Our distribution is focused on multiple business and distribution channels with teams operating on-the-ground in 26 countries and covering a further 34 remotely. We continue to see strong growth in North America, continental Europe and selective markets in Asia. Our focus is on providing our existing clients with a high level of service and to market our wider range of products outwith our well known strengths in Asia Pacific, emerging markets and global equities. As reflected in the flow figures, EMD, high yield and European property are areas which are attracting interest.
SWIP completion and integration
The major part of the SWIP transaction was completed on 31 March 2014, for purchase consideration comprising 108.5 million new ordinary shares, a further 17.3 million shares to be issued once Lloyds have received certain regulatory consents and a deferred top-up payment of £39.4 million which is payable on 31 March 2015. A further 5.9 million shares were issued to Lloyds on completion of the acquisition of the SWIP infrastructure business.
We have an excellent track record of integrating businesses with a clear global operating model.

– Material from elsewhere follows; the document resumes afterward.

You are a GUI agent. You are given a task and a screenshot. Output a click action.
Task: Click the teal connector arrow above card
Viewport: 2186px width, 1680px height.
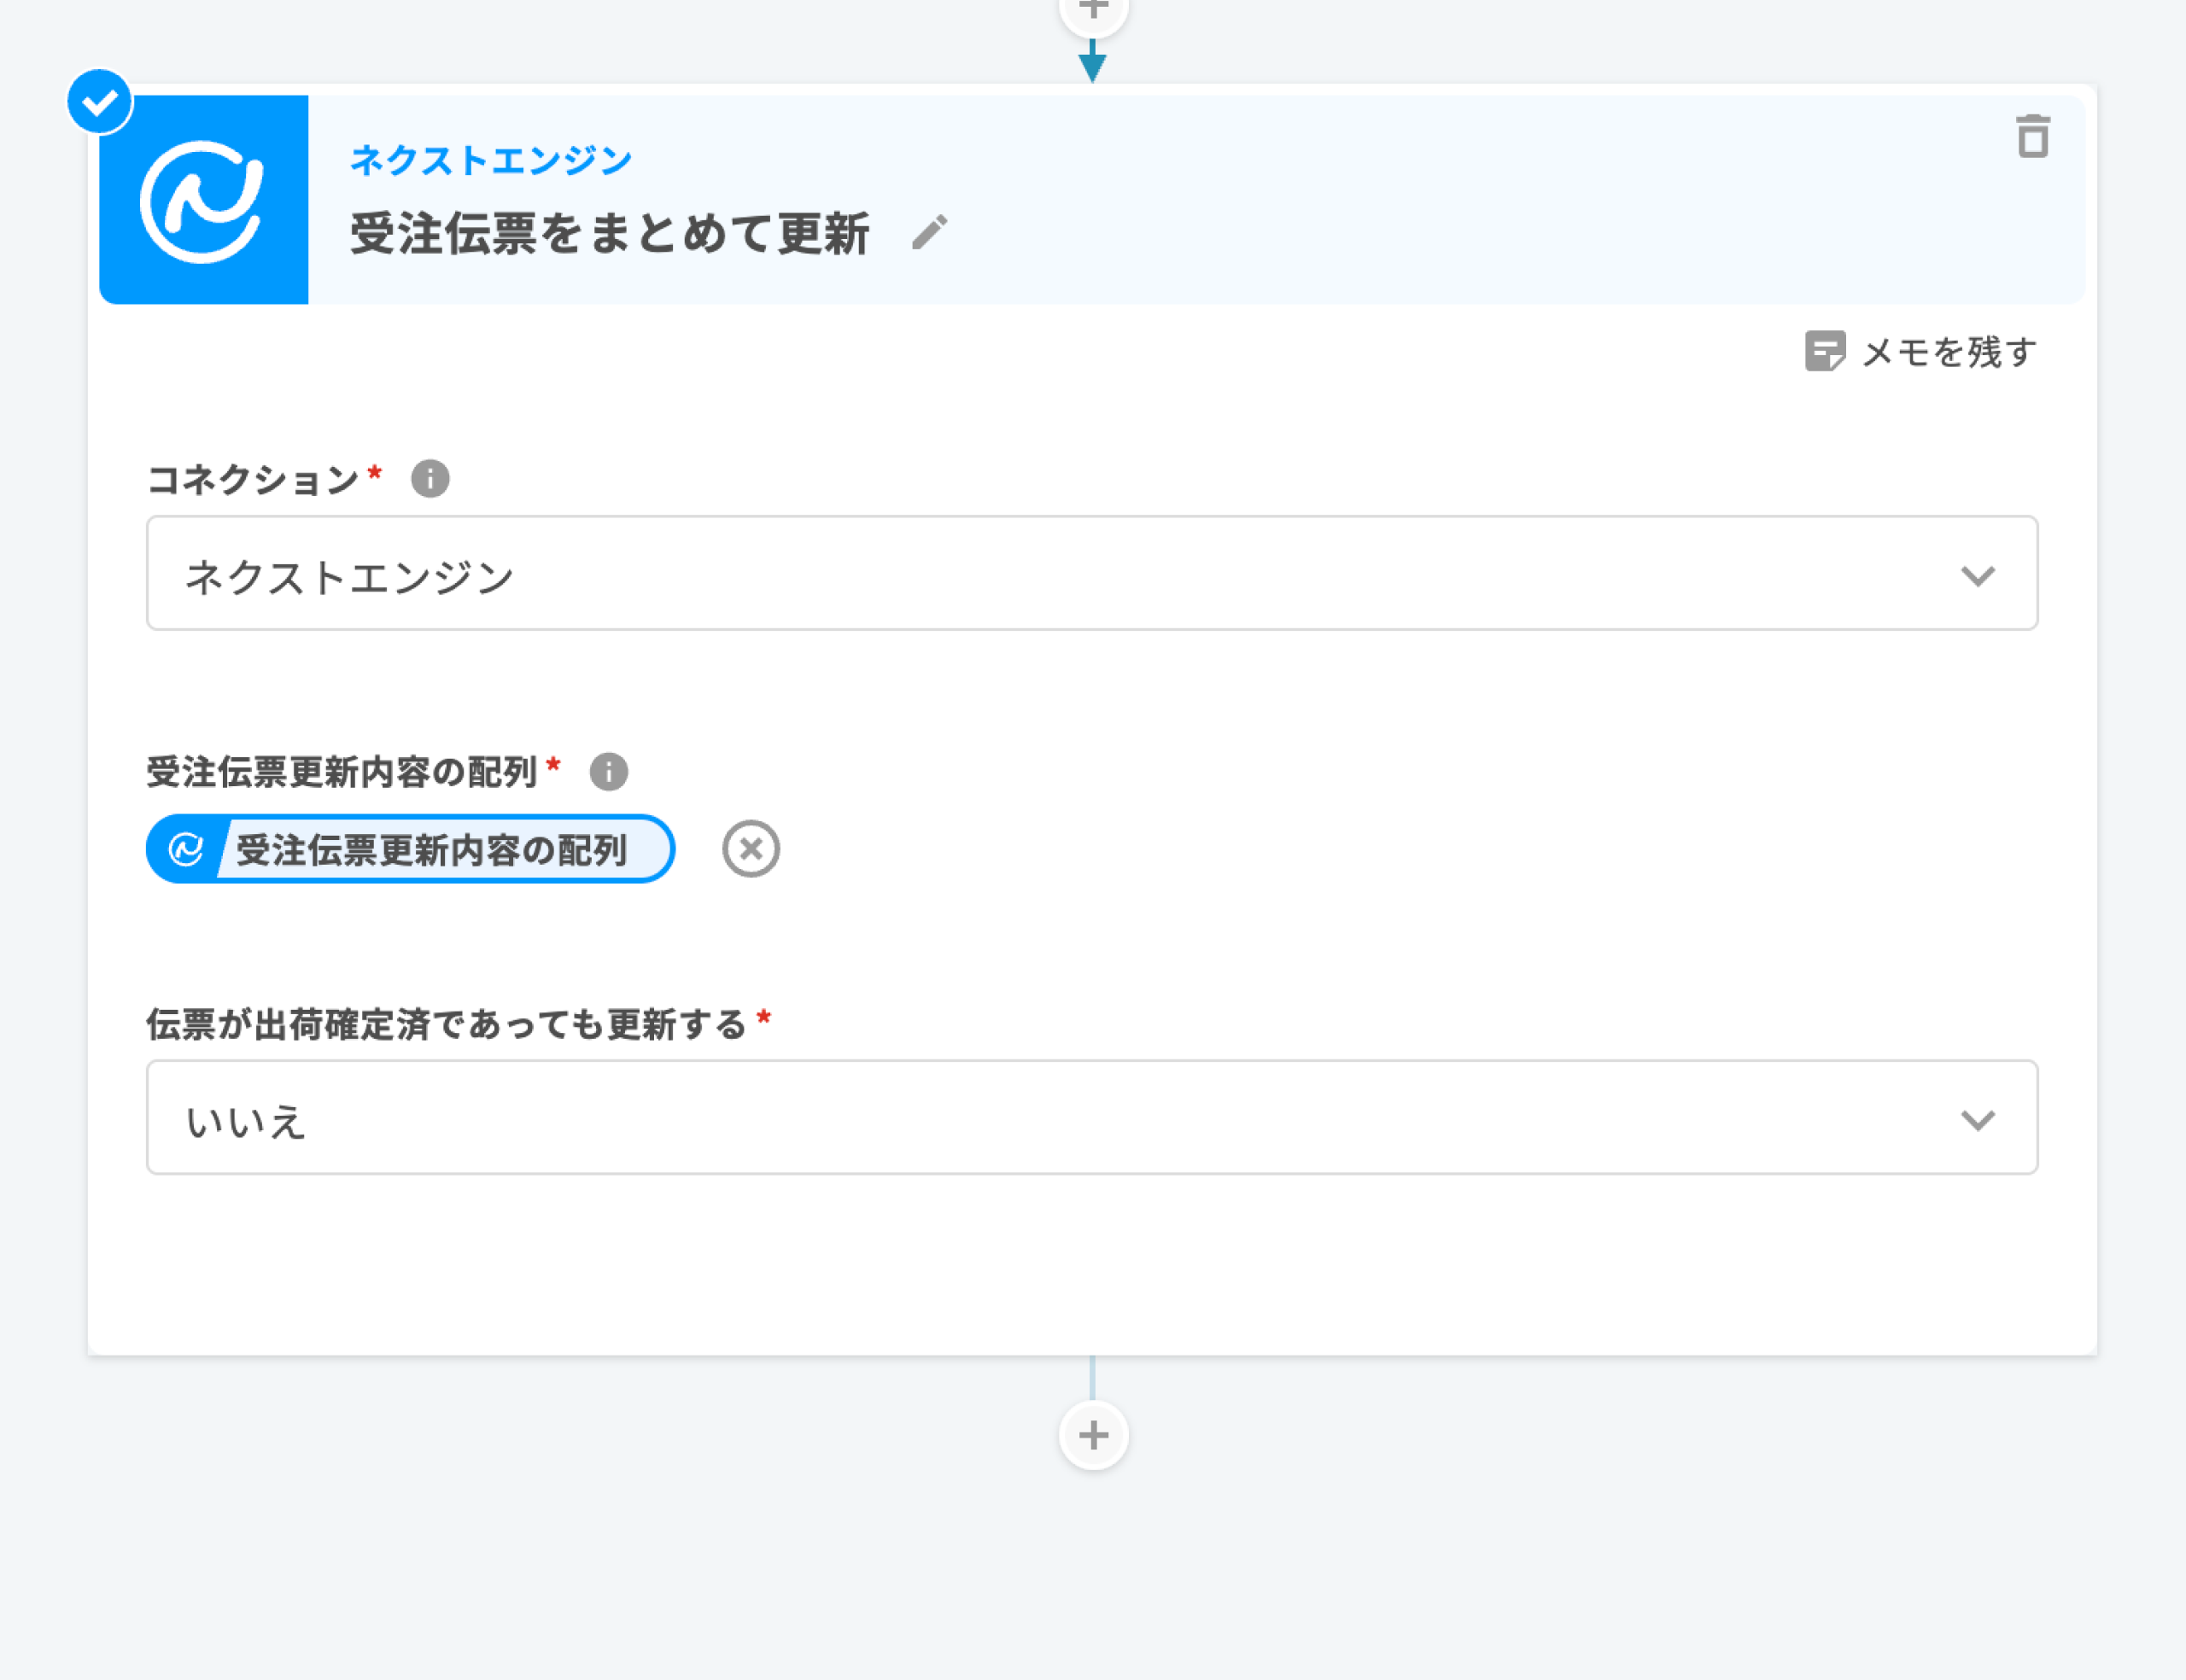coord(1092,64)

The respective teams of Aberdeen and SWIP have worked together over the last few months to create and refine the detailed integration plans across all areas of the business, and the implementation process has begun, and I am pleased to welcome our new colleagues to the Group.

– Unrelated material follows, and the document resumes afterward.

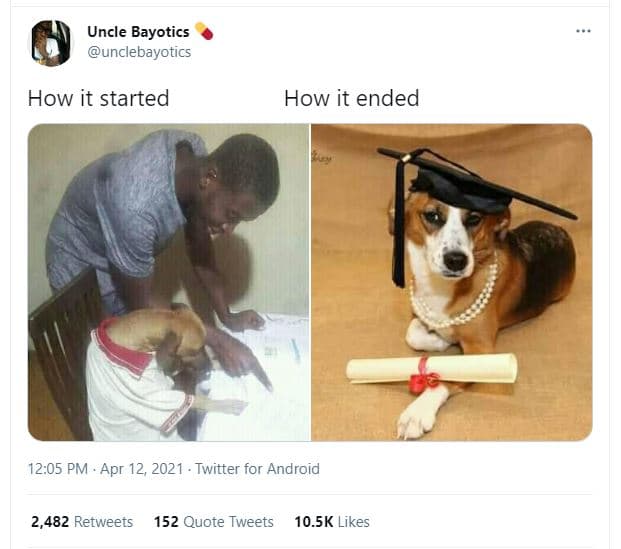The image size is (621, 549).
Task: Click the rolled diploma with red ribbon
Action: [432, 370]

Aberdeen’s traditional approach has been to build relationships with key clients at all levels. Together with the existing SWIP teams we have already started to develop further relationships with Lloyds Banking Group and its Wealth, Insurance and Retail businesses.
As we highlighted in our announcement of the transaction in November, SWIP brings some further diversification to the enlarged Group’s product range, and our Aberdeen solutions business will be enhanced by the integration of SWIP’s quantitative investments, investment solutions and alternatives capabilities. We have also decided to include money market assets as a component of the enlarged Group’s fixed income business.
This re-alignment is consistent with our strategy of growing our non-equity businesses over time. Our enhanced solutions capability, encompassing new quantitative investment strategies, stronger fixed income team and broader alternatives offering, mean we have a comprehensive suite of products to meet the needs of investors around the world.
Outlook
Whilst the six month period under review has been demanding, the completion of the SWIP transaction creates an exceptional platform to ensure the continuity of high quality client service which will enable further organic growth.
Towards the end of the period, there were indications of some pick-up in investor sentiment towards emerging markets, although we anticipate that some uncertainty could remain. More recently, an encouraging improvement in investment performance should improve the outlook for our equities strategies and we are confident that the added scale and breadth of the enlarged Group’s capabilities, combined with our long-term investment focus, provide a solid base from which to pursue further profitable growth for our investors.
Roger Cornick Chairman
Chris Carson
- 22 May 2014 15:58
- 236 of 470
On the move again or dead pussycat bounce?
Chris Carson
- 02 Jun 2014 09:54
- 237 of 470
Limit buy triggered this morn @446.1 target 480.0 stop 436.1.
Chris Carson
- 25 Jun 2014 10:15
- 238 of 470
Some support here @ 440.0 needs to hold on 50DMA low volume.